_Goal of the exercise_: Write out all the data again, exactly as it stands.

[Collected data]
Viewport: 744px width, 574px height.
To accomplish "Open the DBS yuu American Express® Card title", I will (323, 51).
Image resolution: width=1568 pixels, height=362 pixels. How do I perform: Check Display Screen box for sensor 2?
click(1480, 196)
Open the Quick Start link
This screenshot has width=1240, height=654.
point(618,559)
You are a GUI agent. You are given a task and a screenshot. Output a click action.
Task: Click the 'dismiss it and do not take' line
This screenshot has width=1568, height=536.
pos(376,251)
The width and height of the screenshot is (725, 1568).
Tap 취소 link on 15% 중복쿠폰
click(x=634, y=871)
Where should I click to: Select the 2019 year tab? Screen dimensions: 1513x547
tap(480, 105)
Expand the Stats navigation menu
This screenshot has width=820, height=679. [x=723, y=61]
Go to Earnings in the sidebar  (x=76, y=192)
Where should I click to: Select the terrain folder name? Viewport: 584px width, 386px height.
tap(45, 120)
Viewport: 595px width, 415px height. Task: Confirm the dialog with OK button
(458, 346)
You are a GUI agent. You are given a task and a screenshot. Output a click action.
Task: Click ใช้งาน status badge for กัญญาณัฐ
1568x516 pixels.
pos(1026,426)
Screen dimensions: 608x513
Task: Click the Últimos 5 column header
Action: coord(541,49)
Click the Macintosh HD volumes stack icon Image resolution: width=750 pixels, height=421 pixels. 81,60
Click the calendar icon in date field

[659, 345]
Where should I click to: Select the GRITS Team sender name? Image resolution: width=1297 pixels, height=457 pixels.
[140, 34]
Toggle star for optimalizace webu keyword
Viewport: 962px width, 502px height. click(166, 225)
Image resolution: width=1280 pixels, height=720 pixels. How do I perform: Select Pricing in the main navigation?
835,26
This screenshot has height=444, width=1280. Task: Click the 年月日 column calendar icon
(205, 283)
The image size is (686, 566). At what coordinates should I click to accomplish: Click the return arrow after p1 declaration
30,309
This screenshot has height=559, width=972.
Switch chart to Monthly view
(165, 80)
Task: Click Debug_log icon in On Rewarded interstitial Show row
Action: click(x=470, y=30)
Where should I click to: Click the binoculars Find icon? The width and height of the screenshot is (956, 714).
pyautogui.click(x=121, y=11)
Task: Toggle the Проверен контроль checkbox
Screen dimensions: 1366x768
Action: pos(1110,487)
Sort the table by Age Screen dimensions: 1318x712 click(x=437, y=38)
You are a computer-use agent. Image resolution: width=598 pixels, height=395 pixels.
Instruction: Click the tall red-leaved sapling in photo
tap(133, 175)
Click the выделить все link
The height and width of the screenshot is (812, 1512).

_Solution to this problem_:
Viewport: 744px width, 574px height.
To accomplish "Open the DBS yuu American Express® Card title", I will (323, 51).
Image resolution: width=1568 pixels, height=362 pixels. How do I perform: Check Display Screen box for sensor 2?
click(1480, 196)
Open the Quick Start link
This screenshot has width=1240, height=654.
point(618,559)
You are a GUI agent. You are given a task and a screenshot. Output a click action.
Task: Click the 'dismiss it and do not take' line
This screenshot has width=1568, height=536.
pos(376,251)
The width and height of the screenshot is (725, 1568).
Tap 취소 link on 15% 중복쿠폰
click(x=634, y=871)
Where should I click to: Select the 2019 year tab? Screen dimensions: 1513x547
tap(480, 105)
Expand the Stats navigation menu
This screenshot has width=820, height=679. [x=723, y=61]
Go to Earnings in the sidebar  (x=76, y=192)
Where should I click to: Select the terrain folder name? Viewport: 584px width, 386px height.
tap(45, 120)
Viewport: 595px width, 415px height. Task: Confirm the dialog with OK button
(458, 346)
You are a GUI agent. You are given a task and a screenshot. Output a click action.
Task: Click ใช้งาน status badge for กัญญาณัฐ
1568x516 pixels.
pos(1026,426)
Screen dimensions: 608x513
Task: Click the Últimos 5 column header
Action: coord(541,49)
Click the Macintosh HD volumes stack icon Image resolution: width=750 pixels, height=421 pixels. 81,60
Click the calendar icon in date field

[659, 345]
Where should I click to: Select the GRITS Team sender name? Image resolution: width=1297 pixels, height=457 pixels.
[140, 34]
Toggle star for optimalizace webu keyword
Viewport: 962px width, 502px height. click(166, 225)
Image resolution: width=1280 pixels, height=720 pixels. How do I perform: Select Pricing in the main navigation?
835,26
This screenshot has height=444, width=1280. Task: Click the 年月日 column calendar icon
(205, 283)
The image size is (686, 566). At what coordinates should I click to accomplish: Click the return arrow after p1 declaration
30,309
This screenshot has height=559, width=972.
Switch chart to Monthly view
(165, 80)
Task: Click Debug_log icon in On Rewarded interstitial Show row
Action: click(x=470, y=30)
Where should I click to: Click the binoculars Find icon? The width and height of the screenshot is (956, 714).
pyautogui.click(x=121, y=11)
Task: Toggle the Проверен контроль checkbox
Screen dimensions: 1366x768
Action: pos(1110,487)
Sort the table by Age Screen dimensions: 1318x712 click(x=437, y=38)
You are a computer-use agent. Image resolution: width=598 pixels, height=395 pixels.
Instruction: Click the tall red-leaved sapling in photo
tap(133, 175)
Click the выделить все link
The height and width of the screenshot is (812, 1512).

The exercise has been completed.